Vladimir Putin doesn’t mind being depicted bare-chested atop a stately steed or even riding a Photoshopped bear. But paint his lips a ruby red, add a touch of eyeshadow and a little blush to bring out those high cheekbones and its Moscow-to-a-brick your next stop will be the gulag.

That’s what the Russian strongman’s subjects, especially gay ones appalled by the state-ordered crackdown on homosexuality, are learning now that depictions of the one-time KGB chief in anything less than a flattering and machismo light have been banned by official edict.

Trouble is, most of Russia’s media hasn’t dared to print examples of what is and isn’t an acceptable picture of Putin because, well, such images aren’t allowed to be published.

The English-language Moscow Times did have a go, however, reproducing a poster that is a hybrid of a circus clown and a cross-dressed cutie-Putin-pie.

Easy on the blusher, dear. One of the now-banned imges.

Easy on the blusher, dear. One of the images now banned as “extremist”.

The only guideline aspiring satirists have to go by is a recent addition to an ever-growing official list of banned topics and subjects, Item 4071, which was made law in order to combat an attitude described only vaguely by officials as “extremism”.

You might think that would apply to fundamentalists and terrorist cells, such as the as-yet-unidentified bombers who killed 14 people this week in a pair of St Petersburg subway blasts, which it does. But Russians now know that making with the Maybelline on their President is an offence only slightly less serious than blowing up a trainload of commuters.

It is a grave crime, says Item 4071, to imply “the supposed nonstandard sexual orientation of the president of the Russian Federation”.

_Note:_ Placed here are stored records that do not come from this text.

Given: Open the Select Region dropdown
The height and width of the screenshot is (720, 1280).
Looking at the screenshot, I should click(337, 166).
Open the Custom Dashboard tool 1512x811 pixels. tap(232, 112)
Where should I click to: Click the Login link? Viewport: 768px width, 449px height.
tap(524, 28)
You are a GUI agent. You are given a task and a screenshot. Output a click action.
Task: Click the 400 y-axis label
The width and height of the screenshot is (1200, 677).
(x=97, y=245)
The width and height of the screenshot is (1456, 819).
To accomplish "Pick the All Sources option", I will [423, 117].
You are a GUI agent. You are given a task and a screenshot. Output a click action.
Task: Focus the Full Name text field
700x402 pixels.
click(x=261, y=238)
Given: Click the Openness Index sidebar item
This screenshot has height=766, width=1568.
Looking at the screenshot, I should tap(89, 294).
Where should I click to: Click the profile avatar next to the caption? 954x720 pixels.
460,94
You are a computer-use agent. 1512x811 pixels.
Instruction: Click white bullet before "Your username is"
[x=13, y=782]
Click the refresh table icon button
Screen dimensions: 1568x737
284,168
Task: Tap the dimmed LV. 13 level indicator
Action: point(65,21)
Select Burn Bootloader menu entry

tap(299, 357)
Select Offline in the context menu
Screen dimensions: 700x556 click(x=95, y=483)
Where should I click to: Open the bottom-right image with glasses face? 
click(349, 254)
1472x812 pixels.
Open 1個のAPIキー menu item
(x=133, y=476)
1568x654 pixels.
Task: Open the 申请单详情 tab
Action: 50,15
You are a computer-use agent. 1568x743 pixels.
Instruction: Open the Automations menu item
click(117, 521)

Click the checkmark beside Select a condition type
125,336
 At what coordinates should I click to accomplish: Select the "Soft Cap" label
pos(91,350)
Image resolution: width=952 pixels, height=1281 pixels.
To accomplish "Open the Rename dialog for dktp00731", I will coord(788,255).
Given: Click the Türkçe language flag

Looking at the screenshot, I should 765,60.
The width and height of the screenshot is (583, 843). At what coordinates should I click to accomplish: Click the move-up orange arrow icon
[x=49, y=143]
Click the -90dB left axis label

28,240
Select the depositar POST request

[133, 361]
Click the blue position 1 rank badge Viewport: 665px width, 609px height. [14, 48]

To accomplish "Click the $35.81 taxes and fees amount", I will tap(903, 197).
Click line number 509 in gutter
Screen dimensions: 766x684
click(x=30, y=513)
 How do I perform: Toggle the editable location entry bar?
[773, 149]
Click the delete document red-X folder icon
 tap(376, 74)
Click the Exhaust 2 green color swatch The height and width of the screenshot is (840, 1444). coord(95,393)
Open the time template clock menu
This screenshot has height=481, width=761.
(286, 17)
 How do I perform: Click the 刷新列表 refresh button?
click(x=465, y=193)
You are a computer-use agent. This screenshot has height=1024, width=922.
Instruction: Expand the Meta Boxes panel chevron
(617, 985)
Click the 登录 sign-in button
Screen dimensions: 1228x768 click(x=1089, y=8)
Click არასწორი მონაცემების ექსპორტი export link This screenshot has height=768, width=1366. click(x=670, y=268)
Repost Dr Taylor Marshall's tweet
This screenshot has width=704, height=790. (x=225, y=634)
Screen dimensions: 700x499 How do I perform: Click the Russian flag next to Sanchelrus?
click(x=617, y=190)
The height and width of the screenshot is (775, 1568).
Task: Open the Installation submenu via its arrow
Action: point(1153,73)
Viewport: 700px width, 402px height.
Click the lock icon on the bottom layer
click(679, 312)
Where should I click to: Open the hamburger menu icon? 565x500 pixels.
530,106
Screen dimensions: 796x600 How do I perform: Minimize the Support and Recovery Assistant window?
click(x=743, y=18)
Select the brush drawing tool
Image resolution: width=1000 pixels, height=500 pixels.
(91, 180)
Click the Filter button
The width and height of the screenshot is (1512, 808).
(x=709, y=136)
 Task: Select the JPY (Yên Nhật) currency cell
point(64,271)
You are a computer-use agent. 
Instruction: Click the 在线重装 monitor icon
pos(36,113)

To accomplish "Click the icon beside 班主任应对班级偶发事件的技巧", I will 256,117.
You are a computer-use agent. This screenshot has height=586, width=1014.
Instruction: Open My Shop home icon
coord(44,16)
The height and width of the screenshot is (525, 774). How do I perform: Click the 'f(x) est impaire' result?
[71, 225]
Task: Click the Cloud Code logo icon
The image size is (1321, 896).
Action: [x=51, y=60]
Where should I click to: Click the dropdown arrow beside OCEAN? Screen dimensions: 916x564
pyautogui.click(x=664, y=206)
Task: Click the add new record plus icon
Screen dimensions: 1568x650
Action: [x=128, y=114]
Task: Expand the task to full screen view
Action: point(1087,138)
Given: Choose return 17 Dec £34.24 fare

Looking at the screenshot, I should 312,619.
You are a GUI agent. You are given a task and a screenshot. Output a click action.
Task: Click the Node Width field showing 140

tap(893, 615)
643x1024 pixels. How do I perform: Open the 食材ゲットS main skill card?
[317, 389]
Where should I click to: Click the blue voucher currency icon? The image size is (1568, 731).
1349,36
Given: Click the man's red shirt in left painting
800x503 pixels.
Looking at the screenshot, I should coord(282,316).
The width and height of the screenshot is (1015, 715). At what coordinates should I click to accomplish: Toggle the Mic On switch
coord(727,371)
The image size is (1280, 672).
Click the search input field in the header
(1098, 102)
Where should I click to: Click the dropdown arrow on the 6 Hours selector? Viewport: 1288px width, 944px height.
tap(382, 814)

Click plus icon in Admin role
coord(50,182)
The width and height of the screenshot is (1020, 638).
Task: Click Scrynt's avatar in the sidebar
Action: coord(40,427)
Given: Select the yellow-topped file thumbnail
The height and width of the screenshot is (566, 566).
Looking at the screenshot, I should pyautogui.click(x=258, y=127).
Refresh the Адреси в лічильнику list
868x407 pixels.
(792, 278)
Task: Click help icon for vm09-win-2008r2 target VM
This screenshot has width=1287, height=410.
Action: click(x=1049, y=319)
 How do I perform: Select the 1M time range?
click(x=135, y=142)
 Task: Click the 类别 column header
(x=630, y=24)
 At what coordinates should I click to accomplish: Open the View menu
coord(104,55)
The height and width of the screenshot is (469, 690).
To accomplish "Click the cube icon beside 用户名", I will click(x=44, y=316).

Those found guilty face stiff prison terms, although one of the first satirists, a gifted airbrush artist who goes by the name A. V. Tsvetkov, was found innocent when charged with releasing a slew of doctored images on a Facebook-style Russian social media site.

Mr Tsvetkov had no reason to celebrate, however. The judge who sentenced him in absentia – he was not allowed to leave the remand centre to appear in court – concluded that anyone who joked about Mr Putin must be crazy and acquitted him on grounds of mental infirmity.

Having established he was mad, the judge then ordered Mr Tsvetkov to a term of indefinite detention in a lunatic asylum.

Bare-chested Vladimir Putin atop his horse in "standard sexual orientation", the way he prefers to be depicted.

Bare-chested Vladimir Putin atop a horse.